O całej sprawie Krystyna Kurczab-Redlich poinformowała w "19:30", nowym serwisie informacyjnym TVP. - Podeszłam do komputera i kierowana przez tego człowieka, który dzwonił, rzeczywiście coś tam kliknęłam parę razy w komputerze. W tym czasie dokonano na moim koncie 20 operacji plus operacja zamiany konta z euro na złotówki. I wszystko to było wyczyszczone kompletnie- mówiła załamana dziennikarka.
To nie był jednak koniec działań oszustów. Złodzieje chcieli także wyłudzić na dane Kurczab-Redlich kredyt o wartości 60 tysięcy. Włamali się także na jej media społecznościowe i opublikowali post sugerujący, że dziennikarka chce sobie odebrać sobie życie. Reportażystce udało się już odsyskać skradzione konto i sprostować nieprawdziwe informacje.

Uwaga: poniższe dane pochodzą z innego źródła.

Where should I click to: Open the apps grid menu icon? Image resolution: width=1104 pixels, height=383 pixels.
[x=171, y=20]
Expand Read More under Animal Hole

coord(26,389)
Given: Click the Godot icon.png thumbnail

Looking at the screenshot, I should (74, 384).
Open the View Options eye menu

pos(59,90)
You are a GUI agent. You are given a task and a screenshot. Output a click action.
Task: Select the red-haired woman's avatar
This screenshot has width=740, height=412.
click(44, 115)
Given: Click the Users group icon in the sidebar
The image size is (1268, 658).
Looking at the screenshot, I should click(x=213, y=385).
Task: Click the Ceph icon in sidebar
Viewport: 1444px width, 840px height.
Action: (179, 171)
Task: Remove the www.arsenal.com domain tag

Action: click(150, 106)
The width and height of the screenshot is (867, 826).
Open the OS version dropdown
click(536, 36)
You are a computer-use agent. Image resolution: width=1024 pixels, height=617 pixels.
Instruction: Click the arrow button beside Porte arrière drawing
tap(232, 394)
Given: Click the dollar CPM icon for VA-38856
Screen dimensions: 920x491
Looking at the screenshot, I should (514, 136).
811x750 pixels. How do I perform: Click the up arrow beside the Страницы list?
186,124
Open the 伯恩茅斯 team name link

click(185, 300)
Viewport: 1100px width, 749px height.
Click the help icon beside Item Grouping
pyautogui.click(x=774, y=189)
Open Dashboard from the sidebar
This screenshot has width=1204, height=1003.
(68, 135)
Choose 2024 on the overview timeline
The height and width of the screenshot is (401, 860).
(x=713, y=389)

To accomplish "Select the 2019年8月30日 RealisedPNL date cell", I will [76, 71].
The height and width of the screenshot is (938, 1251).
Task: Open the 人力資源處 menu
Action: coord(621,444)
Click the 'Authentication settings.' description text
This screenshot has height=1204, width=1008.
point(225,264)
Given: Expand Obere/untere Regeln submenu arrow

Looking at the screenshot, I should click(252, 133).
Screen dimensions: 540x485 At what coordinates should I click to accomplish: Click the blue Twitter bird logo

Dziennikarz "19:30, Mateusz Lachowski, zorganizował dla poszkodowanej dziennikarki zbiórkę pieniędzy. - Cios spotkał ją na koniec minionego roku, w którym po ciężkiej chorobie odszedł mąż, dziennikarz Jerzy Redlich. My, grono osób zafascynowanych jej twórczością oraz wspaniałą postawą, odwagą i osobowością, organizujemy tę zbiórkę by wróciła do niej zagarnięta przez złodziei suma - napisał Lachowski.
Na razie udało się zebrać ponad 75 tys. złotych z planowanych 160 tysięcy.